The Upstream EDM Interactive Map tab limits the search for rivers and EDMs to the borders of trhe area selected in the sidebar. This tab contains an overview map showing the boundaries of all available areas. hover over an area to see the name of the Water Company.

Thames Water Loadings & Discharges

The plots in this section summarise river-level data from stages maintained and published by the EA. The visual shows the river levels in the context of historic high and low levels and hence gives some indication of how full the rivers were at the time when the data was collected.
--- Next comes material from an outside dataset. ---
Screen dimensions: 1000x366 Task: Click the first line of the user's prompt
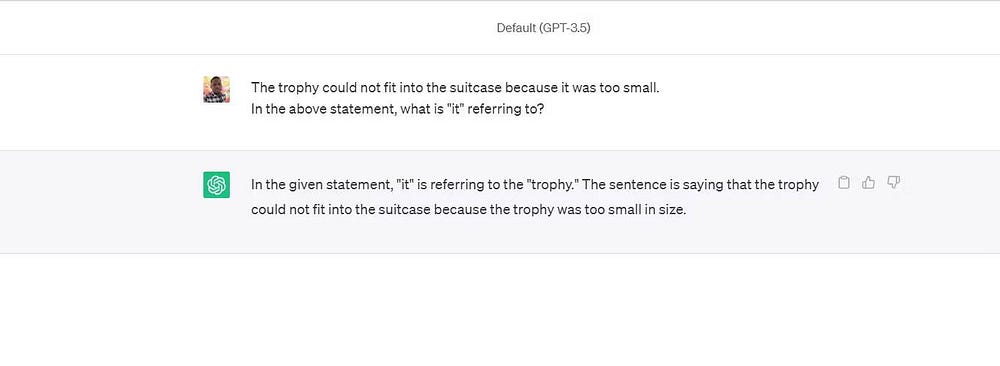455,87
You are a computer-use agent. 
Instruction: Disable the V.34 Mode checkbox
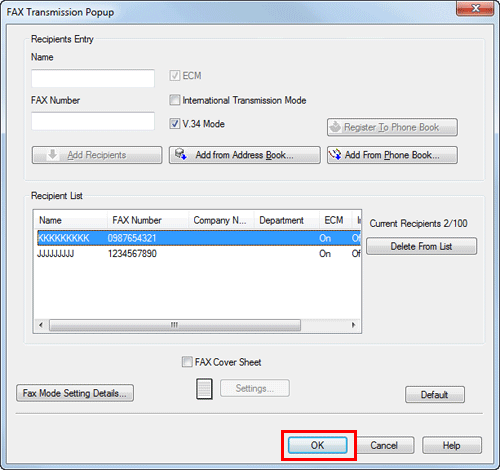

These plots are like those shown in the ‘all river loadings’ tab, but these also include the status of EDM monitors closest to the EA water level indicators. Because currently only Thames Water allows access to near-realtime EDM status indicators, these plots only show river levels in the Thames Water region. There is one plot for each kind of EDM status at the time of collection. The image below shows data for 9th March 2023 when rain & snow had begun to fall after a very dry February. Most EDMs are not discharging (shown as green), and most of the river levels associated with EDMs that are not disharging are relatively low. There are a few EDMs discharging (shown as red), and the stretches of river associated with the EDMs are a broad mix of low to high. The stretches of river where EDMs are offline (shown as grey) look like they are drawn from roughly the same distribution as the rest so do not suggest the offline ones introduce bias in the main messaging set-out by the Thames Water EDM monitors that are reporting a status.

All River Loadings

The plots in this section were originally created in blog post 2. They summarise river-level data from stages maintained and published by the EA. This visual shows the river levels in the context of historic high and low levels and hence gives some indication of how full the rivers were at the time when the data was collected. The image below is a summary taken in late Feb 2023 during a remarkably dry period. The histograms are left-of-centre (showing that most river levels are nearer their historic lows than highs), and positively skewed (more lumpy on the left hand side with a long tail towards high levels, showing that a few rivers are quite full)

River Systems

The river systems tab is an homage to the graphics I generated in part 3 of the opendata posts. The map is an illustration of the connectivity of the rivers within the boundary of the water company selected in the sidebar. Rivers that are connected in some way share the same colour. This map is both pretty and useful. It is a good way to sense-check the topology of the river-network that is traced in the interactive map. aside: this visualisation has highlighted a few places where the connectivity of the river dataset is questionable (see blog post 3 for more details).

For the coders

This app is entirely written in R using the awesome R-Studio IDE and uses shiny to allow interactivity. It is published via shiny.io and is currently under a free plan. This allows me to explore play and publish, but restricts the app footprint (and hence has made me make some design decisions to make the app fit rather than be as complete as I maybe would’ve preferred) and will limit the number of hours per month that this app will be available.